Despite the unprecedented scale of the Israeli military campaign, Hamas demonstrated remarkable resilience. Its extensive tunnel network, estimated at over 500 kilometers of underground passages beneath Gaza, allowed fighters to survive bombardment, move between positions, and launch ambushes against advancing Israeli forces. The tunnels served as command centers, weapons storage facilities, and, controversially, locations where hostages were held. The IDF's experience in the tunnels — nicknamed "the Gaza Metro" — proved to be one of the most challenging urban warfare environments in modern military history.
Yahya Sinwar: Mastermind and Death
The architect of October 7 was Yahya Sinwar, who had risen from a Hamas prisoner released in the 2011 Gilad Shalit exchange to become the leader of Hamas in Gaza. A former head of Hamas's internal security apparatus known for his ruthlessness, Sinwar had spent 22 years in Israeli prisons, during which he learned Hebrew and studied Israeli society and military doctrine. His understanding of Israel's psychology and his willingness to accept catastrophic consequences for Gaza's civilian population in pursuit of strategic goals made him one of the most dangerous adversaries Israel had faced.

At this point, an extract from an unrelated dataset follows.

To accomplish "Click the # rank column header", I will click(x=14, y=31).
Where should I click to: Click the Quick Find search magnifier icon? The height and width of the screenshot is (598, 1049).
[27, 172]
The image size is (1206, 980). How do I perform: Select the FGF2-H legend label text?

Sinwar was killed by IDF forces in October 2024 in the southern Gaza city of Rafah, reportedly during an encounter with an Israeli patrol. His death, while symbolically significant, did not end Hamas's resistance. By that point, the organization had already adapted to operating in a highly degraded state, with decentralized command structures designed to survive the loss of senior leaders. The killing of both Sinwar and Nasrallah within weeks of each other in late 2024 represented an unprecedented decapitation of two major Axis of Resistance organizations.

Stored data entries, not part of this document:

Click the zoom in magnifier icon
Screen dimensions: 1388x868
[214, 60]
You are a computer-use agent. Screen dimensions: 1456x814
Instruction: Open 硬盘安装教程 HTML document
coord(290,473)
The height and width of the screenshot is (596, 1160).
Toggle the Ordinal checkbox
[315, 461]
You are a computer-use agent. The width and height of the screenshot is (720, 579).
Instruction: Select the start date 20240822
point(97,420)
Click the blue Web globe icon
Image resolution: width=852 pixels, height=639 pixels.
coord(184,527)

Palestinian Islamic Jihad (PIJ)
Islamist Militant Organization — Founded 1981Palestinian Islamic Jihad: Iran's Closest Palestinian Ally
Palestinian Islamic Jihad is smaller than Hamas but maintains even deeper ties to Iran. Founded in 1981 by Fathi Shaqaqi, who was inspired by the Iranian Revolution, PIJ has always been more ideologically aligned with Tehran than Hamas. Unlike Hamas, which has political and social service wings, PIJ is primarily a military organization focused almost exclusively on armed resistance against Israel. The group does not participate in Palestinian elections or governance and has no territorial ambitions in Palestinian politics.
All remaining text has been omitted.